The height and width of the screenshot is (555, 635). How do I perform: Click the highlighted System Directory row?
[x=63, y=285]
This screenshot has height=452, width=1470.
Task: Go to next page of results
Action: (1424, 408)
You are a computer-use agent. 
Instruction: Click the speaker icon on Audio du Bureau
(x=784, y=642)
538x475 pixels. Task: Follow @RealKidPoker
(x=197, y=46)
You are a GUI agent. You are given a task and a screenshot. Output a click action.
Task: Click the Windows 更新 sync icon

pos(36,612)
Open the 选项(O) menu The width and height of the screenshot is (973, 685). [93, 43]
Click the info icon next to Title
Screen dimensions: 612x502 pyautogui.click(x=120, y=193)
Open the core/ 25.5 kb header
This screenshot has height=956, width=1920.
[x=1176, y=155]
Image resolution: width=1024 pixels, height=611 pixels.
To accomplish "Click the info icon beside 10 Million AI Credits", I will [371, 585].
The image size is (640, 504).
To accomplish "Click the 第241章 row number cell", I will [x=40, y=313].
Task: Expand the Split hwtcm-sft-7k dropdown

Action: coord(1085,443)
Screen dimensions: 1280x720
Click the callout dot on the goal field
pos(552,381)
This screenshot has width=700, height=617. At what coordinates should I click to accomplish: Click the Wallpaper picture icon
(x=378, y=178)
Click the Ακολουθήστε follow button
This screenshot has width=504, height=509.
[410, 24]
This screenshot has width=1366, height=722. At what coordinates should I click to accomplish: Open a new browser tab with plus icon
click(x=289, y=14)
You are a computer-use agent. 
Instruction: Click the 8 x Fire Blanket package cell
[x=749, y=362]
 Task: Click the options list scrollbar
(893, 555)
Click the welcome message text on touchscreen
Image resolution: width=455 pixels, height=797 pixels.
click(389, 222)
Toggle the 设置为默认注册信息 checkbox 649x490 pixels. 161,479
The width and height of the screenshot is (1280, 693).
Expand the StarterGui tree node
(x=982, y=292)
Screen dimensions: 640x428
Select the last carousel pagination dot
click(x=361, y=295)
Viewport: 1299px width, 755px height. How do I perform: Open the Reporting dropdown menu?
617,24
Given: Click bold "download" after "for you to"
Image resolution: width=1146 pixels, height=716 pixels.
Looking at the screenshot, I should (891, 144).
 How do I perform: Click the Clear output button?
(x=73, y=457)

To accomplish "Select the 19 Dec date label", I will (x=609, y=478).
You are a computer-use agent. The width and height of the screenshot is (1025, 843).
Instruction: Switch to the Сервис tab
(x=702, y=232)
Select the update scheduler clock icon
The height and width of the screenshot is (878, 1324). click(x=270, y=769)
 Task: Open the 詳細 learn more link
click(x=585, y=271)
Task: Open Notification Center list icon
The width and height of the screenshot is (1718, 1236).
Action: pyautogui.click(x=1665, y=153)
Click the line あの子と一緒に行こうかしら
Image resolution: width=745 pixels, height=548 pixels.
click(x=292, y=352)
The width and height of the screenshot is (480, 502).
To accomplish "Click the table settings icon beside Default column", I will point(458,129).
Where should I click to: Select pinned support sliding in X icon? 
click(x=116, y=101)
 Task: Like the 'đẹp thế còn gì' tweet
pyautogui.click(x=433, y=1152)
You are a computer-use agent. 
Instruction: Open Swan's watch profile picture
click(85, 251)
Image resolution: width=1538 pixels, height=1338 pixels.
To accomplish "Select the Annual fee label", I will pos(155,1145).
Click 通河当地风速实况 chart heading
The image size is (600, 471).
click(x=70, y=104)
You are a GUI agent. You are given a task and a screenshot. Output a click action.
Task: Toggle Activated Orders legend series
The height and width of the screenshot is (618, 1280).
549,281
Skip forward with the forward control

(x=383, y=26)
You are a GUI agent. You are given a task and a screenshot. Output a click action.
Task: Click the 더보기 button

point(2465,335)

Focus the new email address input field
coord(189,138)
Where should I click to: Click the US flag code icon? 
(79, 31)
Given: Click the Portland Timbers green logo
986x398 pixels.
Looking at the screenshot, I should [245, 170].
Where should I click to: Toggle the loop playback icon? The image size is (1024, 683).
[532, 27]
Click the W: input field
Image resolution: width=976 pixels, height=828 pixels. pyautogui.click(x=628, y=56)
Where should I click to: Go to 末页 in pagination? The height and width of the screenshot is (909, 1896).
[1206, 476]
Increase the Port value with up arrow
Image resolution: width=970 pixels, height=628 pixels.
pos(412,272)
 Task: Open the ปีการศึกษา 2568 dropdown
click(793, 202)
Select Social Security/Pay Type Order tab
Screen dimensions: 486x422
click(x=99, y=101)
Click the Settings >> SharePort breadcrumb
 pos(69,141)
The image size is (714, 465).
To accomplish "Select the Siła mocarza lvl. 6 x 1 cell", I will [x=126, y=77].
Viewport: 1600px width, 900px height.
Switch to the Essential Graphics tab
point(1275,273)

------------------------------------

_Exercise_:
Using the data above, repeat exactly the lines that begin at the line with "Open the core/ 25.5 kb header" and end at the line with "Click the line あの子と一緒に行こうかしら", both ends included.

_Solved exercise_:
Open the core/ 25.5 kb header
This screenshot has height=956, width=1920.
[x=1176, y=155]
Image resolution: width=1024 pixels, height=611 pixels.
To accomplish "Click the info icon beside 10 Million AI Credits", I will [371, 585].
The image size is (640, 504).
To accomplish "Click the 第241章 row number cell", I will [x=40, y=313].
Task: Expand the Split hwtcm-sft-7k dropdown

Action: coord(1085,443)
Screen dimensions: 1280x720
Click the callout dot on the goal field
pos(552,381)
This screenshot has width=700, height=617. At what coordinates should I click to accomplish: Click the Wallpaper picture icon
(x=378, y=178)
Click the Ακολουθήστε follow button
This screenshot has width=504, height=509.
[410, 24]
This screenshot has width=1366, height=722. At what coordinates should I click to accomplish: Open a new browser tab with plus icon
click(x=289, y=14)
You are a computer-use agent. 
Instruction: Click the 8 x Fire Blanket package cell
[x=749, y=362]
 Task: Click the options list scrollbar
(893, 555)
Click the welcome message text on touchscreen
Image resolution: width=455 pixels, height=797 pixels.
click(389, 222)
Toggle the 设置为默认注册信息 checkbox 649x490 pixels. 161,479
The width and height of the screenshot is (1280, 693).
Expand the StarterGui tree node
(x=982, y=292)
Screen dimensions: 640x428
Select the last carousel pagination dot
click(x=361, y=295)
Viewport: 1299px width, 755px height. How do I perform: Open the Reporting dropdown menu?
617,24
Given: Click bold "download" after "for you to"
Image resolution: width=1146 pixels, height=716 pixels.
Looking at the screenshot, I should (891, 144).
 How do I perform: Click the Clear output button?
(x=73, y=457)

To accomplish "Select the 19 Dec date label", I will (x=609, y=478).
You are a computer-use agent. The width and height of the screenshot is (1025, 843).
Instruction: Switch to the Сервис tab
(x=702, y=232)
Select the update scheduler clock icon
The height and width of the screenshot is (878, 1324). click(x=270, y=769)
 Task: Open the 詳細 learn more link
click(x=585, y=271)
Task: Open Notification Center list icon
The width and height of the screenshot is (1718, 1236).
Action: pyautogui.click(x=1665, y=153)
Click the line あの子と一緒に行こうかしら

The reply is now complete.